Freitag, 26. Februar 2016

Mobile Wallets als Marketing-Plattformen

Von Ralf Keuper

Der Wettlauf unter den Anbietern mobiler Bezahlverfahren um einen Platz an der Sonne bezieht seine Dynamik aus dem Umstand, dass, wer hier eine herausragende Position erobern kann, über vielfältige Möglichkeiten für weitere Geschäfte verfügt. Insofern ergibt es Sinn, wenn Forrester bereits vor einem Jahr schrieb The Future Of Mobile Wallets Lies Beyond Payments; eine Position, die auf diesem Blog in mehreren Beiträgen geteilt wurde. Weitere Unterstützung erfährt diese Annahme aktuell durch Digital Wallet Meets New York Times’ “Modern Love,” Begets Another Marketing Channel. Mobile Payments sind so etwas wie "der" neue Medienkanal. Folgerichtig daher, wenn Medienkonzerne sich dem Thema nähern.

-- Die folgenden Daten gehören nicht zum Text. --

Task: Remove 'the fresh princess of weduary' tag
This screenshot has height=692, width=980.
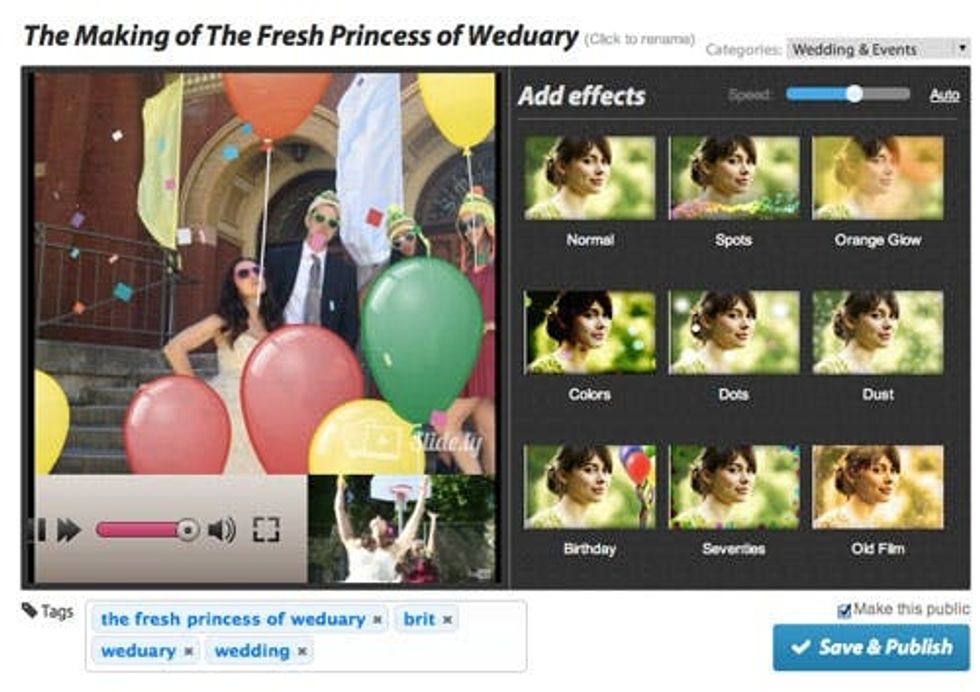Action: point(378,619)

Die sich abzeichnende Entwicklung plastisch vor Augen führt der Beitrag How Mobile Payments Reshape Lifestyles. Dort heisst es über das Bezahl-und Kaufverhalten einer großen Anzahl von Chinesen, die vor allem auf die Lösungen von Alibaba und Tencent zurückgreifen: 
Alibaba and Tencent have facilitated this. Beyond linking their payment systems to their own e-commerce sites and to apps that deliver meals, taxis, massages and other goods and services, they have also signed up millions of traditional retailers—from restaurants and mom-and-pop shops to Wal-Mart Stores. Alipay charges merchants a maximum of 0.6% of each transaction in China. WeChat’s charges vary.
Und wenn dann noch Meldungen erscheinen, wonach selbst in Deutschland Mobile Commerce stetig wächst, dann wird es wohl auch hierzulande nicht mehr allzu lange dauern, bis Mobile Wallets zur zentralen Drehscheibe im Banking, Handel und in der Medienindustrie werden.